=== GOAL ===
Print each row below word for word, leaving out the pictures.

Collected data
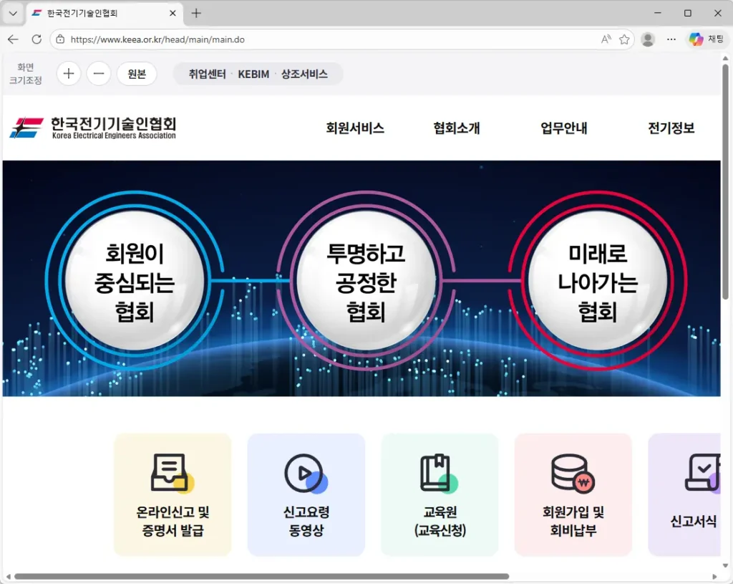The height and width of the screenshot is (584, 733).
Task: Click the KEBIM link
Action: point(253,74)
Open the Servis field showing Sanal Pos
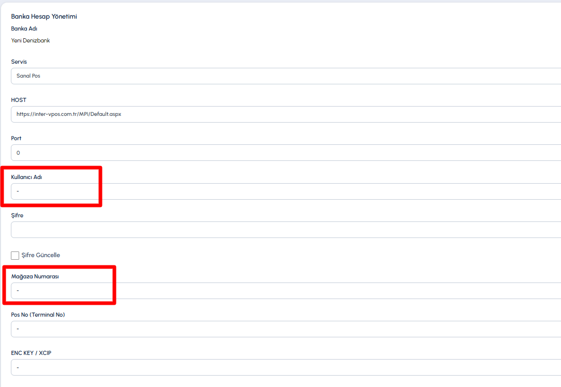Screen dimensions: 561x387 point(286,76)
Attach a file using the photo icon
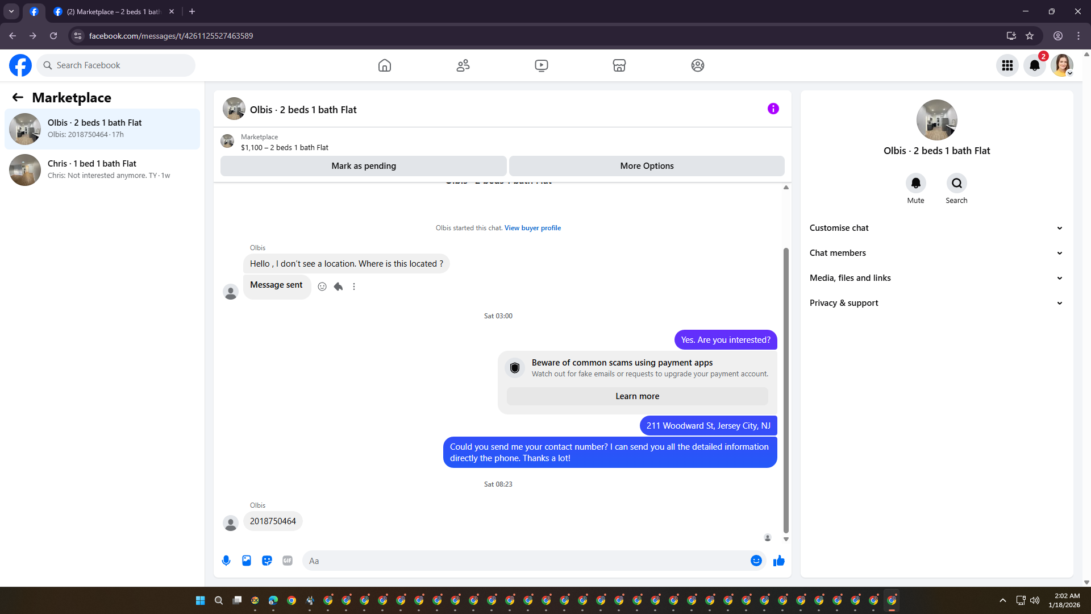 (247, 561)
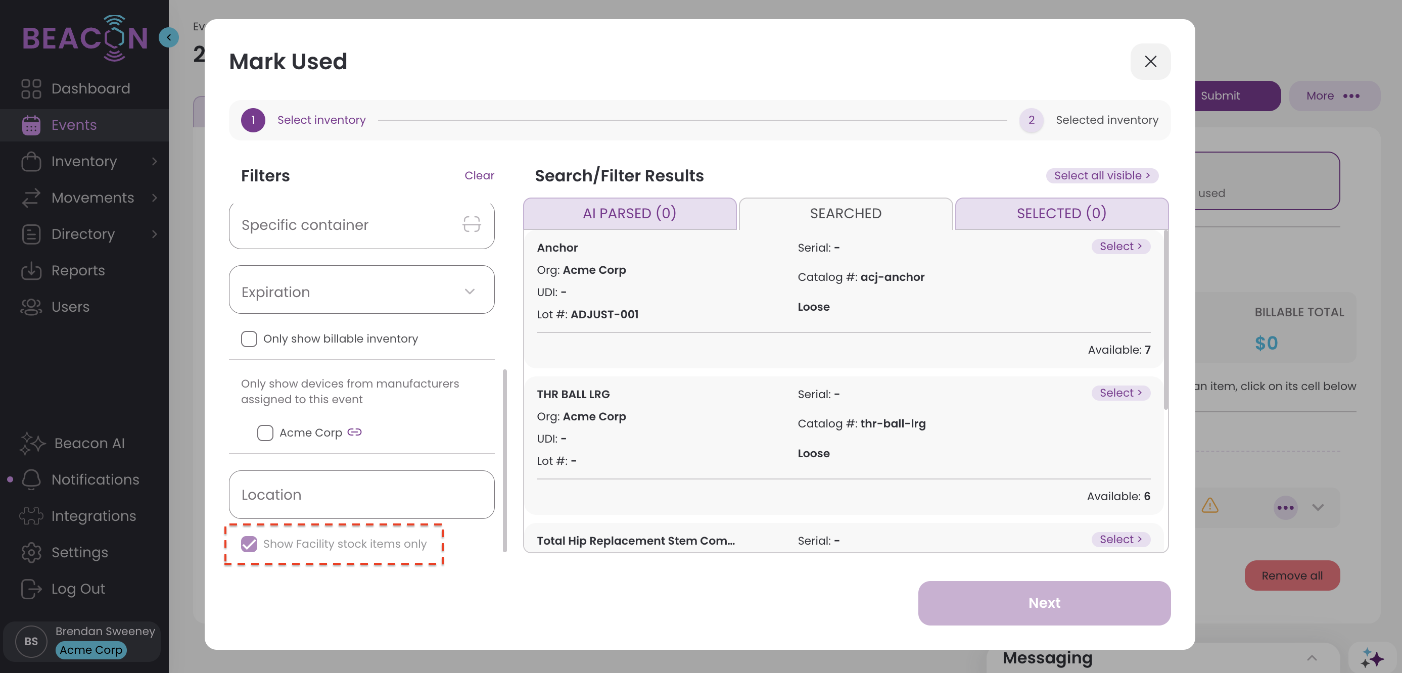Switch to the AI PARSED (0) tab

tap(629, 213)
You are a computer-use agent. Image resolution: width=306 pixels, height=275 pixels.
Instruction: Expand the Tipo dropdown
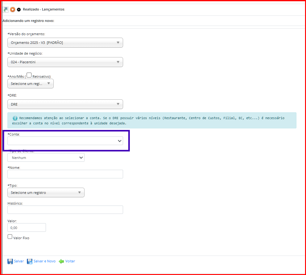tap(46, 193)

=== WORKED SOLUTION ===
The height and width of the screenshot is (584, 733).
Task: Click the KEBIM link
Action: point(253,74)
Open the Servis field showing Sanal Pos
Screen dimensions: 561x387 point(286,76)
Attach a file using the photo icon
 (247, 561)
Switch to the AI PARSED (0) tab

tap(629, 213)
You are a computer-use agent. Image resolution: width=306 pixels, height=275 pixels.
Instruction: Expand the Tipo dropdown
tap(46, 193)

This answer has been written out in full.